Saturday, February 13, 2016

WHERE TO INVADE NEXT: Michael Moore's most entertaining, funny and moving doc yet

While some critics have found the new documentary WHERE TO INVADE NEXT -- from long-time filmmaker Michael Moore -- to be his most pro-American, certain others seem to loathe it for the very opposite reason. In a sense it's both pro and con because it finds much fault with the way America is run today, even as it goes country-hopping from continent to continent to discover ways in which each new place we visit provides much more productive living than what we have here. And yet, time after time, the people in those countries who are interviewed by Mr. Moore tell him that the ideas they have put into practice to make their habitat better originally came from America.

Moore, shown above, at right and below, takes off from the rather silly, as-if premise that he has been called in by the three branches of America's military in order to pick his brain as to why our country has lost every war it has been involved in, starting back in the 1960s with the Vietnam conflict onward to today's misadventures in the middle east. So off our our intrepid fellow goes in search of answers, to at least nine different countries around the globe.

Much of what he learns may be already known to those who follow other countries and cultures. Yet, as brought together here under this single "fact-finding" mission, the evidence of how and why America could be a much better -- kinder, healthier, more productive -- place for its citizens to live and work seems near indisputable.

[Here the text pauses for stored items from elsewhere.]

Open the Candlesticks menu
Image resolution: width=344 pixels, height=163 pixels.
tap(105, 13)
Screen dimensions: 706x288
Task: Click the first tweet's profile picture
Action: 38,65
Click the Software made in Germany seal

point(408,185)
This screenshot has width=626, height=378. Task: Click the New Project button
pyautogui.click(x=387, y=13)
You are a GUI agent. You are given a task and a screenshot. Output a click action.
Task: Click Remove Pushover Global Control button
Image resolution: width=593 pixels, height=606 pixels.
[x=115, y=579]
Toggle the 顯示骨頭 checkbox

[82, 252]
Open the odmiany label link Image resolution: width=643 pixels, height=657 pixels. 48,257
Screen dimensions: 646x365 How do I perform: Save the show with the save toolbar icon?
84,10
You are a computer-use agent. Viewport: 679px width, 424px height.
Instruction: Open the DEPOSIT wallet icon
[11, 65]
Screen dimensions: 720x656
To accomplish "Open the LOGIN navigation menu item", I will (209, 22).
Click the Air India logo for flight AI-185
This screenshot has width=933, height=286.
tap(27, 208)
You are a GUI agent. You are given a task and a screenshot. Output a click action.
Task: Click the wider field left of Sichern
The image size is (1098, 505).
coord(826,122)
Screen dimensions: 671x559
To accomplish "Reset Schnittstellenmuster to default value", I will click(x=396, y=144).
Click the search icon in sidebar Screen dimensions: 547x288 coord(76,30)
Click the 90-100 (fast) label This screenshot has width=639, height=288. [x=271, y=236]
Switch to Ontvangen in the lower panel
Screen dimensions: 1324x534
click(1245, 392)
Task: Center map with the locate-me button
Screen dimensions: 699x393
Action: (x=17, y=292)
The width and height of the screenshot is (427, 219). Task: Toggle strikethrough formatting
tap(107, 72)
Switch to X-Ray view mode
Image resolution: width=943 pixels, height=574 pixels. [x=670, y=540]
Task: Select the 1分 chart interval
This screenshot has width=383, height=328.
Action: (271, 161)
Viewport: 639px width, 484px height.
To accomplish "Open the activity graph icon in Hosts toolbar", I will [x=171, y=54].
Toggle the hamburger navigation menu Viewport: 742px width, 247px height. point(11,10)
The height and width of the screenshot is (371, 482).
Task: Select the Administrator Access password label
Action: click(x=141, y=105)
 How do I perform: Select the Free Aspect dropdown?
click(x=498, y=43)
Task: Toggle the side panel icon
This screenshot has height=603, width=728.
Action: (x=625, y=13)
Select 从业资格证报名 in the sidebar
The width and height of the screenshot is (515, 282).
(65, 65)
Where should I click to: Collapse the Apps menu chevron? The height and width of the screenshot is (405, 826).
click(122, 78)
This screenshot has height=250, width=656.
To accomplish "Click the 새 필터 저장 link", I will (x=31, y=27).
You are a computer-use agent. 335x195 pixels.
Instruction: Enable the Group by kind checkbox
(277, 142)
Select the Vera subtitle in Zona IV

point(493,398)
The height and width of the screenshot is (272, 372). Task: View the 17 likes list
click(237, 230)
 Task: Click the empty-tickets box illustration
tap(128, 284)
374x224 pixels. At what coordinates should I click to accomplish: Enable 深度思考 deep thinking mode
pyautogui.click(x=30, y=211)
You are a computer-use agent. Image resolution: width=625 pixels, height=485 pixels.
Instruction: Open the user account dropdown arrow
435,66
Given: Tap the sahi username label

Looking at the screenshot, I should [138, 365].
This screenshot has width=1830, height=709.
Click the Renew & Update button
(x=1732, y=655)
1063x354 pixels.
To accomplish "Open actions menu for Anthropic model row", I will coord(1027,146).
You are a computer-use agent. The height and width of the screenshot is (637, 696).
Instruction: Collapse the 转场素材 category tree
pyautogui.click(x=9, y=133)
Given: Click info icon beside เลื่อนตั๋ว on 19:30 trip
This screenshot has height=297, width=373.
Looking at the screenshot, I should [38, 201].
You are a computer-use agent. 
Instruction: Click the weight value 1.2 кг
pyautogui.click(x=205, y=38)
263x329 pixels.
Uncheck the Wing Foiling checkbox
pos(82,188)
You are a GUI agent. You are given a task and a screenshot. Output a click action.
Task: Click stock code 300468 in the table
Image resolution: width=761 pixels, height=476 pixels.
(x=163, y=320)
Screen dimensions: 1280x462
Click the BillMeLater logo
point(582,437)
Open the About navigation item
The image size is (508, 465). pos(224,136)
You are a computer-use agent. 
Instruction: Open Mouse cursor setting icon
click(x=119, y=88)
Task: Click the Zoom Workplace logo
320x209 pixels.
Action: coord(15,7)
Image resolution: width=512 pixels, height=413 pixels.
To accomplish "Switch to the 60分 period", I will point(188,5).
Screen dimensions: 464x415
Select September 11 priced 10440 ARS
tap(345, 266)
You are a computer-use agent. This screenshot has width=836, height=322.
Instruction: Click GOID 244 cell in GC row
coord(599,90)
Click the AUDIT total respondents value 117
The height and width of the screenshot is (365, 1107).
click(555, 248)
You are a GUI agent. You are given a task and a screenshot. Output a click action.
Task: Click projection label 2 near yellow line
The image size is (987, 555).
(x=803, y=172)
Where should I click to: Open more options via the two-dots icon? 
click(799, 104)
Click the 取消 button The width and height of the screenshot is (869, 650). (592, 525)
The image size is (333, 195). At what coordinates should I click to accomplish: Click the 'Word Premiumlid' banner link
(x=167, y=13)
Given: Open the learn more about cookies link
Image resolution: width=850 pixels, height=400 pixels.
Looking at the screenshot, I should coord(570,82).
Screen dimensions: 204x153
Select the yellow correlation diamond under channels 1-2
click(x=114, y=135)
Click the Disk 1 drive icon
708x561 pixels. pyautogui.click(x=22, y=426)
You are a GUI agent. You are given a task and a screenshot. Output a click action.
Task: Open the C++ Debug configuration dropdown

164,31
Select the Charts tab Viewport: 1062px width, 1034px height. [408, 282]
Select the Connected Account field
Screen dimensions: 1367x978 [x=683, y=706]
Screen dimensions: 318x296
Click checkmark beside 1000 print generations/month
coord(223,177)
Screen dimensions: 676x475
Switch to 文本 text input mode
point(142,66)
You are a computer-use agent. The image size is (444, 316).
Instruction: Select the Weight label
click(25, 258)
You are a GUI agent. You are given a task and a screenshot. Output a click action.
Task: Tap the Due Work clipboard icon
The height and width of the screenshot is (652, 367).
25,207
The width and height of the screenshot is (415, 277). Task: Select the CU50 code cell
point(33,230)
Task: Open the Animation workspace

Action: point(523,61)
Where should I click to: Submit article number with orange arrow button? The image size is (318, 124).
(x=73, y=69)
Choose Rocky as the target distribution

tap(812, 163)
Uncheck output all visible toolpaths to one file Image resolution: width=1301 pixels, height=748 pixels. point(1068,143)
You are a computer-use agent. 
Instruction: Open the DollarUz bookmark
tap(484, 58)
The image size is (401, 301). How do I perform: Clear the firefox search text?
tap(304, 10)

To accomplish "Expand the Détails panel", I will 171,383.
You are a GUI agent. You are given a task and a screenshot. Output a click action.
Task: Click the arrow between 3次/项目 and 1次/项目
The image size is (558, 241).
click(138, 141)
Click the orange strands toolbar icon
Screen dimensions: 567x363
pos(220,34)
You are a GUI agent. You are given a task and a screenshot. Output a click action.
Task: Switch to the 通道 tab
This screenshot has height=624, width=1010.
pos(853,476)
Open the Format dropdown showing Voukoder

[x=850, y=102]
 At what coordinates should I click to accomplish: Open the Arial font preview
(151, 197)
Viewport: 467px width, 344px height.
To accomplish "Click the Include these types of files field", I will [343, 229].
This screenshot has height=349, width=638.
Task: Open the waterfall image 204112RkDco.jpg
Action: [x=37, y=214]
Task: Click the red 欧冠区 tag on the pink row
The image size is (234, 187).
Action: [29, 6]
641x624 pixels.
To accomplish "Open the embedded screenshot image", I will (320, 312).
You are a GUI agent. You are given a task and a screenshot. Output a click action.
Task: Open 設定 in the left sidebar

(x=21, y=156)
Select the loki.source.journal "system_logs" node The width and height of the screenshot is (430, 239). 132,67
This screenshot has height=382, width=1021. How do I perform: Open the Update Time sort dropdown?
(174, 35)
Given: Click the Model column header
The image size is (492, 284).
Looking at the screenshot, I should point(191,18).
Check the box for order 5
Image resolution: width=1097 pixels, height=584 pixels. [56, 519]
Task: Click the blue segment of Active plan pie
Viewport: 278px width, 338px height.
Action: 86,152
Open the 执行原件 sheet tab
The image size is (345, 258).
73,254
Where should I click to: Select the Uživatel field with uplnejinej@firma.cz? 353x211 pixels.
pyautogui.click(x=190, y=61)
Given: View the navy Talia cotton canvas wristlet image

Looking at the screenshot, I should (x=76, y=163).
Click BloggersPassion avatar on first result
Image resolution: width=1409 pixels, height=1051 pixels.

In Italy, we discover the workplace -- shorter hours, more vacation and lunch time  -- while France offers up a school cafeteria to make your mouth water. Finland's extraordinary education of its youth and Slovenia's free college education (for foreigners, too!)  are something to discover and consider.

In Germany we not only visit an exemplary pencil factory, but we see how a country has helped its citizens come to grips with their country's fraught past -- Nazis and The Holocaust -- and healthily move beyond this. The way that Moore compares this to our own country's history of Indian genocide and Black slavery, as well as our paltry and tardy attempts to come to terms with all this provide the film with some of its finest, and most moving scenes.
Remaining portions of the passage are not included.